Ella tira otra vez de ti, pero tú dices que sigues sin comprender.

– ¡Te verás manchado por la sangre!

No sabes si la vieja te pone en guardia o bien te maldice.

– Ella dice que es tabú para los hombres.

Quiere justificar lo que dice la anciana.

Tú dices que no existe ningún tabú.

– Ella se refiere a la sangre menstrual de las mujeres -te dice al oído, como si quisiera incitarte a que os fuerais.

– Pues bien, ¿qué pasa con la sangre menstrual de las mujeres?

Tú dices que te importa un comino esa sangre.

– Vamos a ver lo que hay en esa Montaña del Alma.

Ella dice que ya basta, que no tiene ganas de ir allí. Tú le preguntas de qué tiene miedo, ella dice que tiene miedo de las palabras de la anciana.

– Pero ¿cómo van a existir tales prácticas? ¡Vayamos allí! -le dices tú.

Y le preguntas el camino a la vieja.

– No hacéis bien, vais a atraer a los demonios.

La anciana está a tus espaldas. Esta vez está claro que se trata de unas imprecaciones.

Ella dice que tiene miedo, que tiene como un presentimiento. Tú le preguntas si tiene miedo de encontrarse con una bruja. Y añades que en esas aldeas de montaña todas las ancianas son unas brujas y las jóvenes unas zorras.

– ¿También yo, en ese caso? -te pregunta ella.

– ¿Por qué lo preguntas? ¿No eres una mujer?

– ¡Y tú un demonio! -dice ella con ánimo vengativo.

– A los ojos de las mujeres, todos los hombres son unos demonios.

– ¿Así que estoy con un demonio? -pregunta ella levantando la cabeza hacia ti.

– El demonio se lleva a la zorra -dices tú.

Ella suelta una alegre carcajada. Pero te suplica de nuevo que no vayáis allí.

– ¿Qué pasará si vamos allí? -preguntas deteniéndote-. ¿Atraeremos la mala fortuna? ¿Provocaremos una catástrofe? ¿Qué hay que temer?

Acaramelada contra ti, dice que contigo está tranquila, pero tú adviertes que una sombra cruza por su rostro. Te esfuerzas por disiparla hablando en voz muy alta.

26

No sé si has reflexionado sobre esta cosa extraña que es el yo. Cambia a medida que se lo observa, como cuando fijas la mirada en las nubes del cielo, tumbado en la hierba. Al principio se asemejan a un camello, luego a una mujer, y por último se transforman en un anciano de luenga barba. Nada sin embargo es fijo, puesto que en un abrir y cerrar de ojos vuelven a cambiar de forma.

Es como cuando vas al retrete de una casa vieja y observas las paredes con manchones.
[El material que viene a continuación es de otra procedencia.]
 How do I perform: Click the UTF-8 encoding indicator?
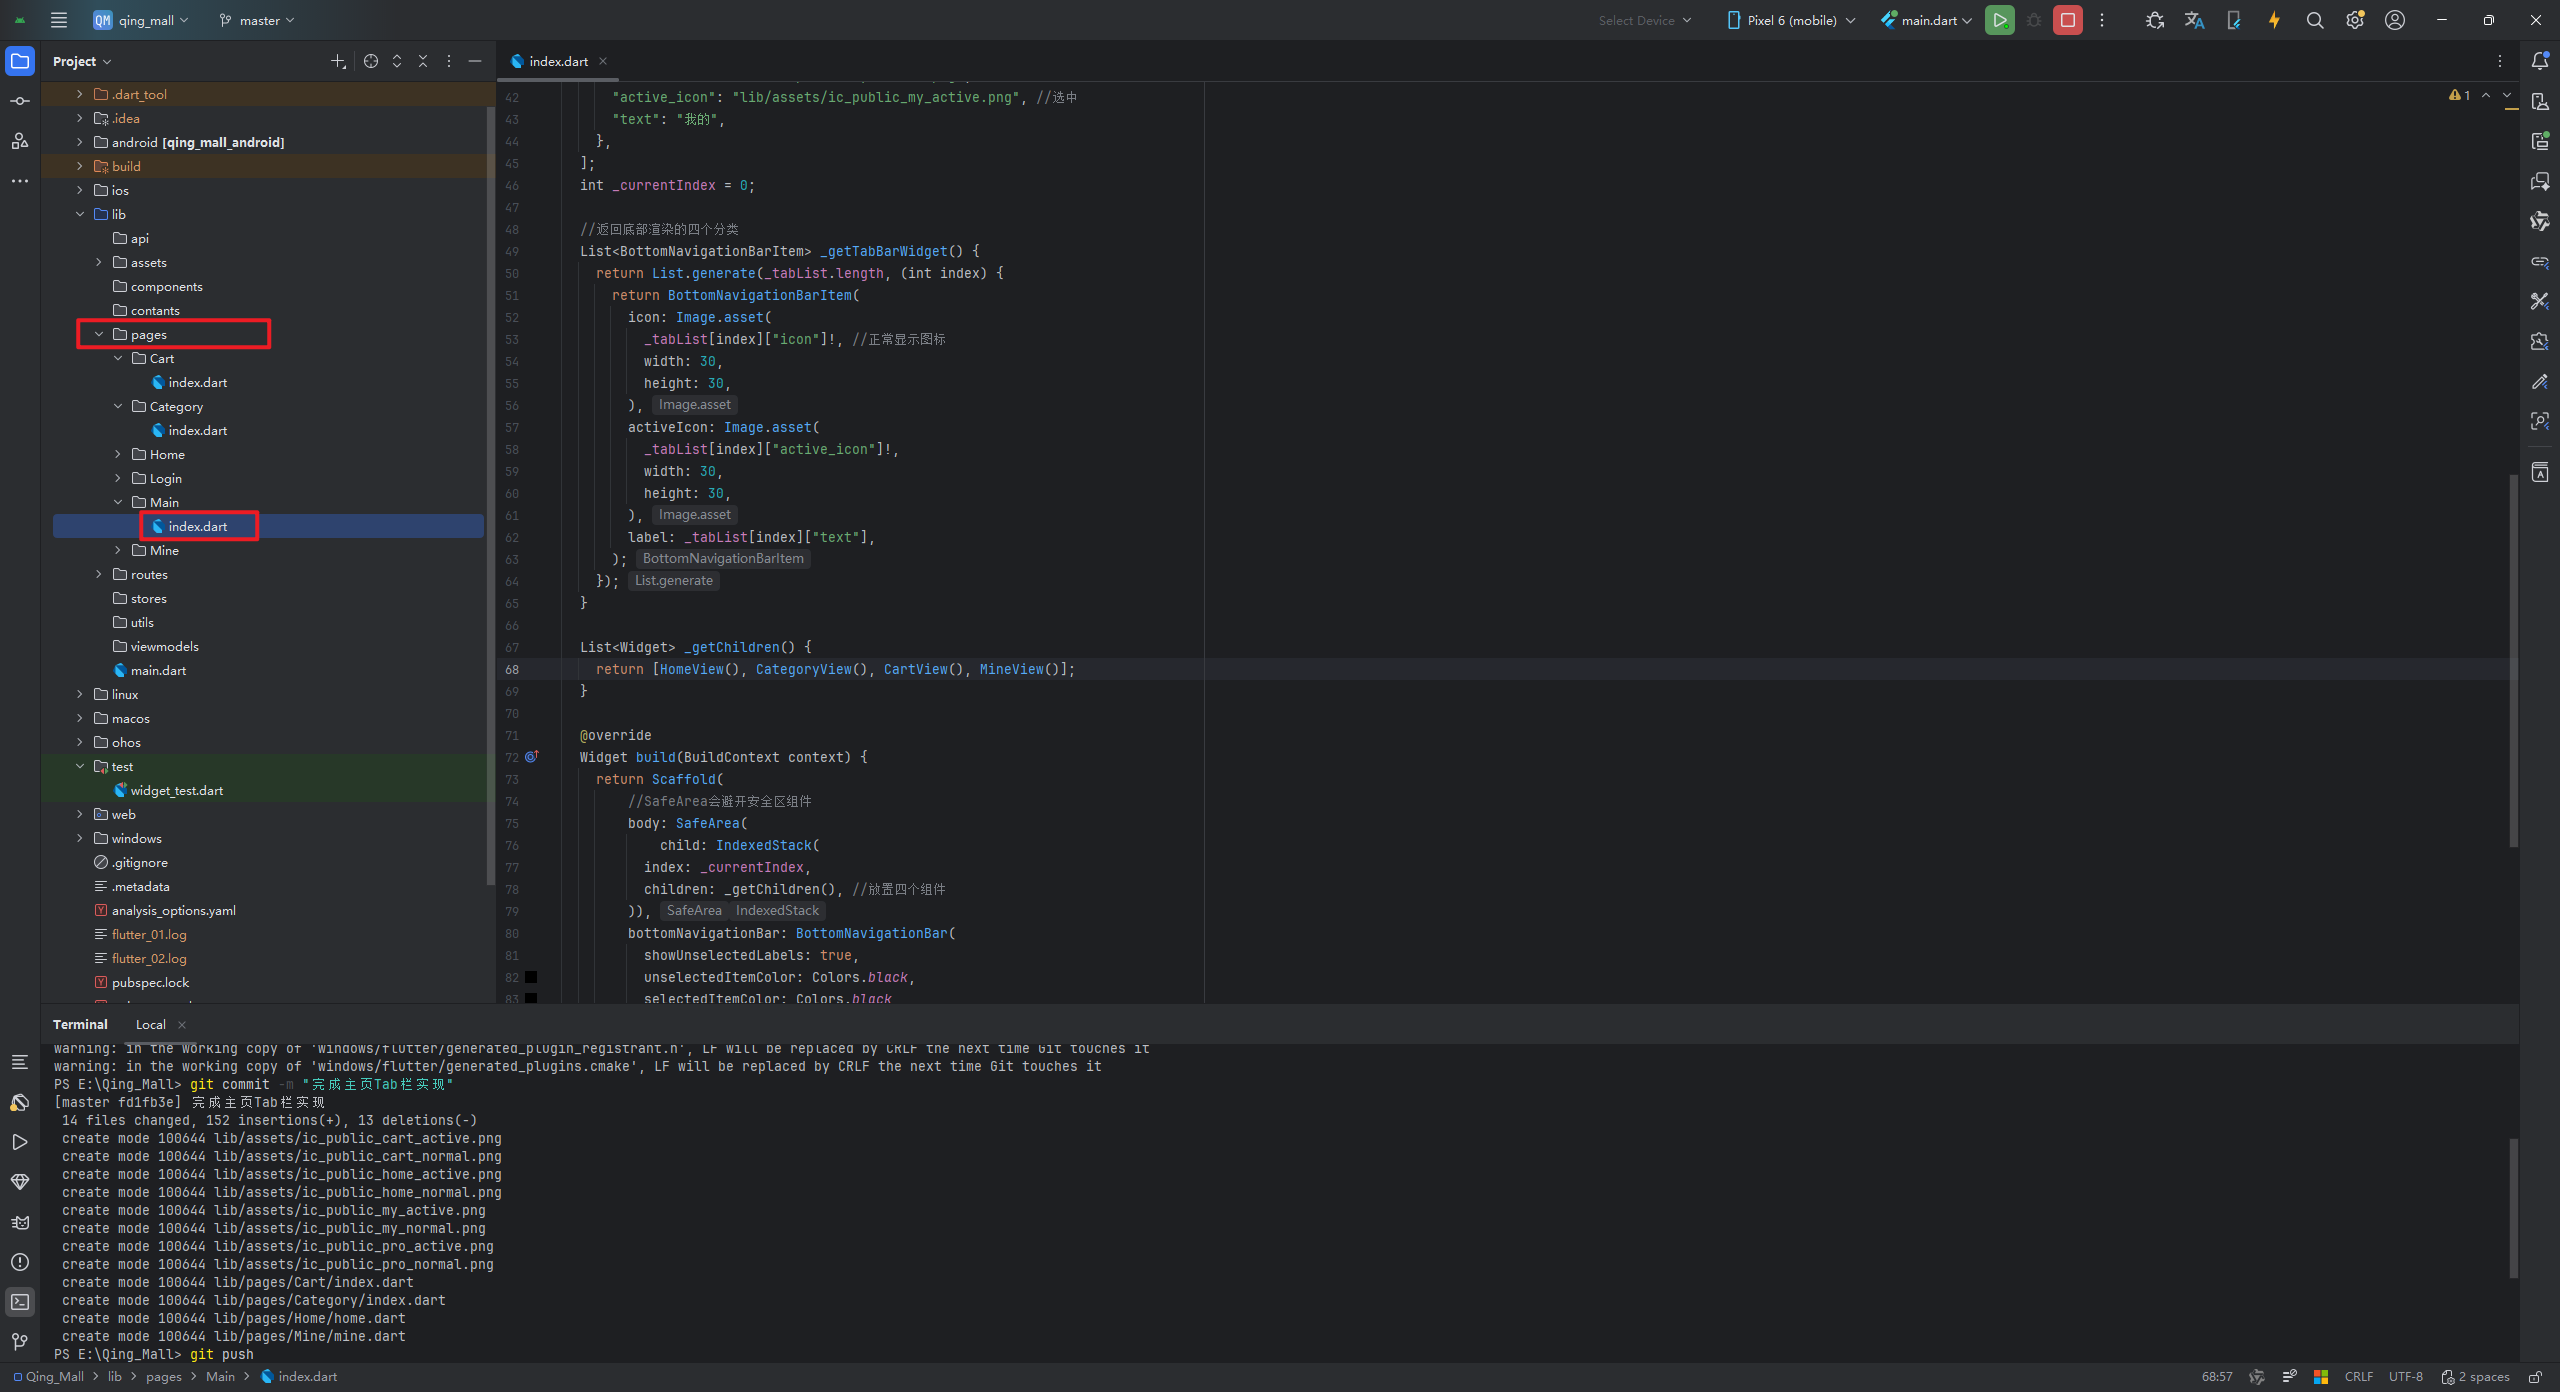point(2405,1376)
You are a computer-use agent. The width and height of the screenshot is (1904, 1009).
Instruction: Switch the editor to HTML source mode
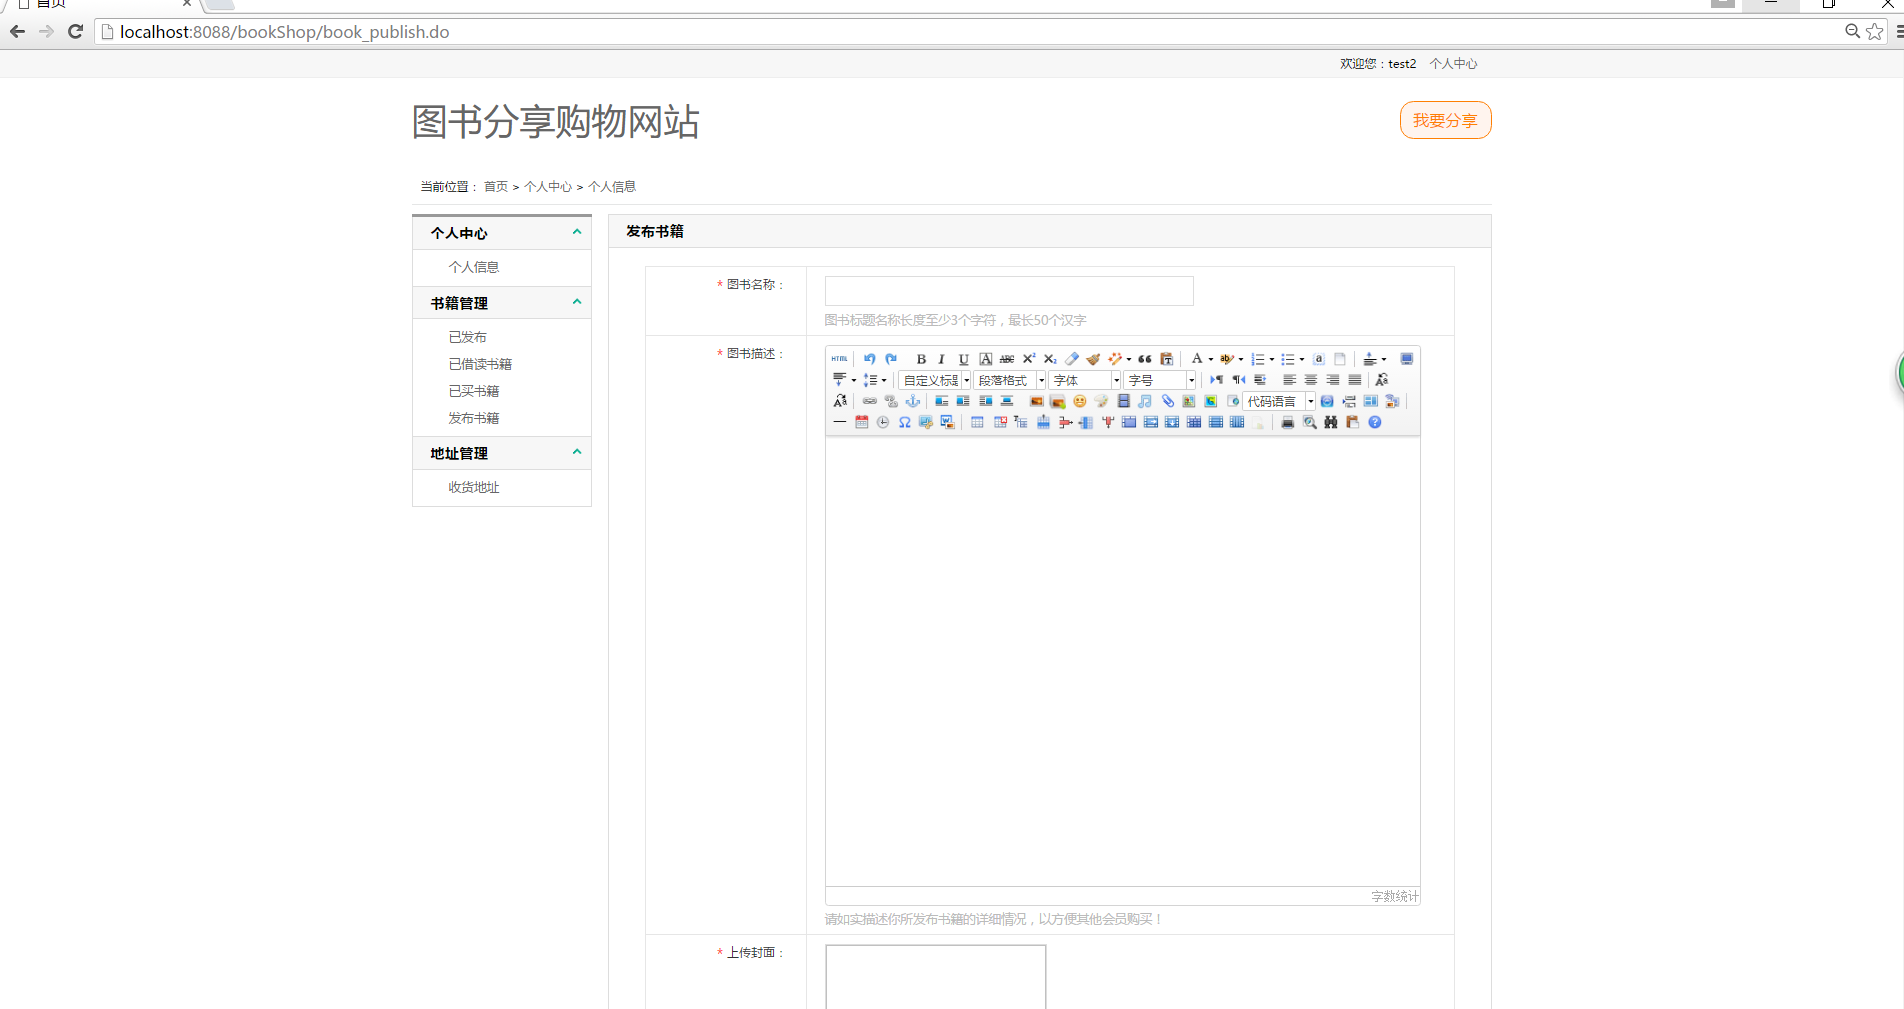coord(839,358)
Vas allí todos los días, pero las manchas, por más que sean antiguas, cambian en cada ocasión. La primera vez, distingues un rostro humano, luego un perro muerto, desventrado. La vez siguiente se transforman en un árbol bajo el cual una chiquilla monta un jamelgo enjuto. Diez o quince días más tarde, tal vez varios meses después, una mañana, estás estreñido y descubres de repente que las manchas de agua han vuelto a tomar la forma de un rostro humano.

Echado en la cama, miras al techo. La sombra de la lámpara transforma también el blanco techo. Si concentras tu atención en tu yo, te das cuenta de que se aleja paulatinamente de la imagen que te es familiar, que se multiplica y reviste rostros que te asombran. Es por ello por lo que me sentiría presa de un terror irreprimible si tuviera que expresar la naturaleza esencial de mi yo. No sé cuál de mis múltiples rostros me representa mejor y, cuanto más los observo, más evidentes me parecen sus transformaciones. Finalmente, sólo queda la sorpresa.